Myanmar. Aung San Suu Kyi al governo birmano: liberate i 330 detenuti politici
Nelle carceri birmane sono ancora oggi rinchiusi "centinaia" di prigionieri politici
e anch'essi devono essere rilasciati. È quanto ha affermato oggi la leader dell'opposizione
democratica Aung San Suu Kyi, all'indomani della decisione del governo di liberare
46 detenuti nel contesto di un provvedimento di grazia di cui hanno beneficiato una
ventina di persone in carcere per reati di opinione. In una nota la Nobel per la pace
respinge l'ordine impartito da Naypyidaw, che le proibisce di continuare a chiamare
la nazione "Birmania" in sostituzione di Myanmar, il nome con cui il regime militare
ha ribattezzato il Paese durante i due decenni di dittatura e isolamento internazionale.
Al monito della Commissione elettorale, la "Signora" ribatte che "in una nazione democratica
si deve valutare il volere della gente", mentre il cambio di nome è avvenuto senza
la consultazione popolare. In una conferenza stampa indetta oggi, la leader della
Lega nazionale per la democrazia (Nld) ha confermato l'intenzione di chiedere "il
rilascio di tutti e 330 i prigionieri politici", in un appello rilanciato dal famoso
dissidente Ko Ko Gyi che ha aggiunto: "continueremo a lavorare per la liberazione
di tutti". Ieri il governo birmano ha anticipato gli effetti di un provvedimento di
amnistia, scarcerando oltre 40 detenuti, di cui 37 uomini e nove donne. Fra le ragioni
alla base del provvedimento, il proposito delle autorità di "assicurare la stabilità"
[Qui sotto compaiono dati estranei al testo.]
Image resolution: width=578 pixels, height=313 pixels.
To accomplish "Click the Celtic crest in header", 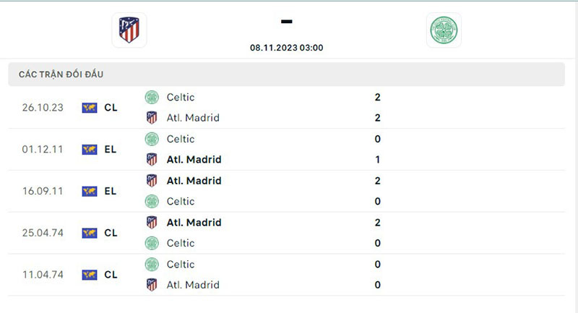I will coord(444,30).
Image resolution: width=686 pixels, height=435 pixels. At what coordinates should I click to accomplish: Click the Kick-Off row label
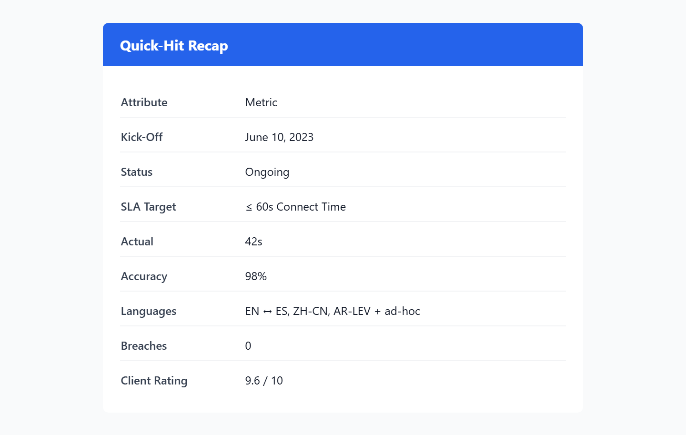(x=141, y=137)
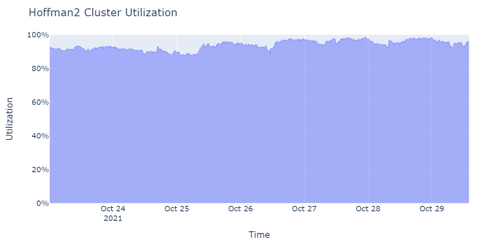Click the 0% y-axis tick label
The width and height of the screenshot is (493, 245).
(x=42, y=203)
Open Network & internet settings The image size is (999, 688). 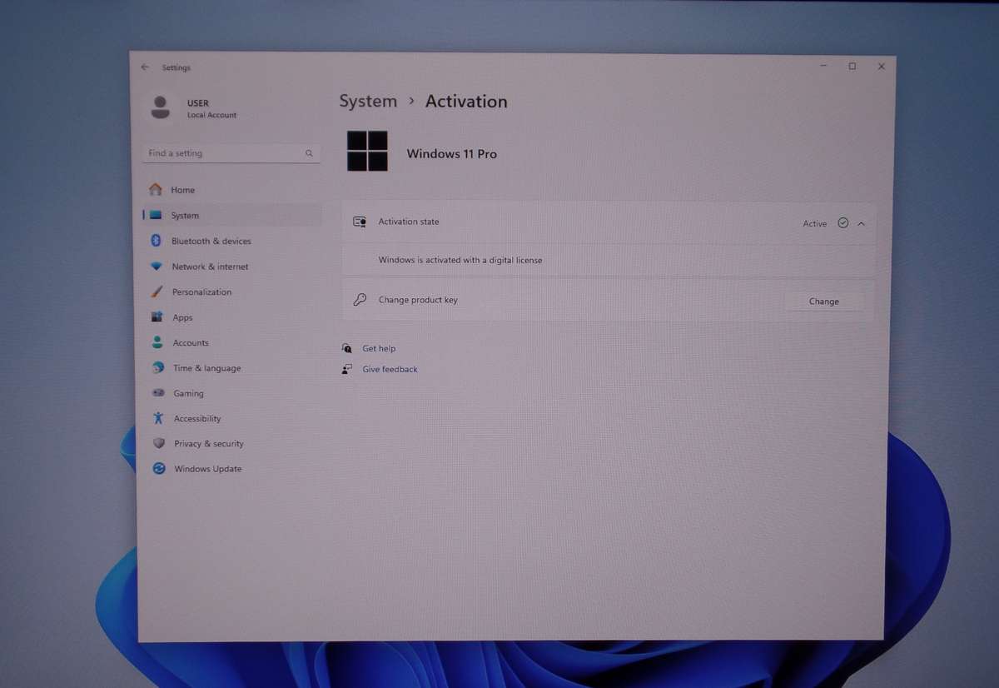210,267
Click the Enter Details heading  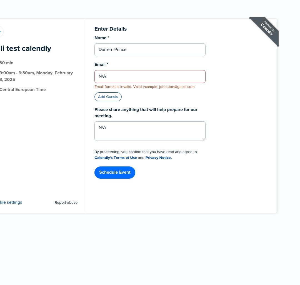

della nazione e dar vita a una "pace perenne, riconciliazione nazionale, assicurando
a tutti la possibilità di prendere parte al processo politico". Tra le persone rilasciate
vi è anche Than Zwe, arrestato e condannato al carcere a vita sebbene innocente. "Non
sono riconoscente né felice per la liberazione" ha dichiarato l'uomo, dietro le sbarre
dal luglio 1989, perché "sono stato imprigionato per moltissimi anni - oltre due decenni
- per un crimine che non ho neanche commesso". Egli era stato arrestato con l'accusa
di aver partecipato all'attacco bomba alla raffineria petrolifera Thanlyin: condannato
alla pena capitale in primo grado, la sentenza è stata commutata in ergastolo al processo
di appello. Dietro l'attentato vi era invece un comandante dell'esercito nazionalista
Karen, reo confesso nel 2005; tuttavia, le sue parole non sono servite a scarcerare
Than Zwe. Fra gli altri 20 prigionieri di coscienza liberati ieri vi è anche Aye Aung,
uno dei leader studenteschi del movimento Generazione 88 condannato dapprima a 59
anni, ridotti poi a 29 in appello con l'accusa di aver violato la legge di emergenza
nazionale e stampa clandestina. (R.P.)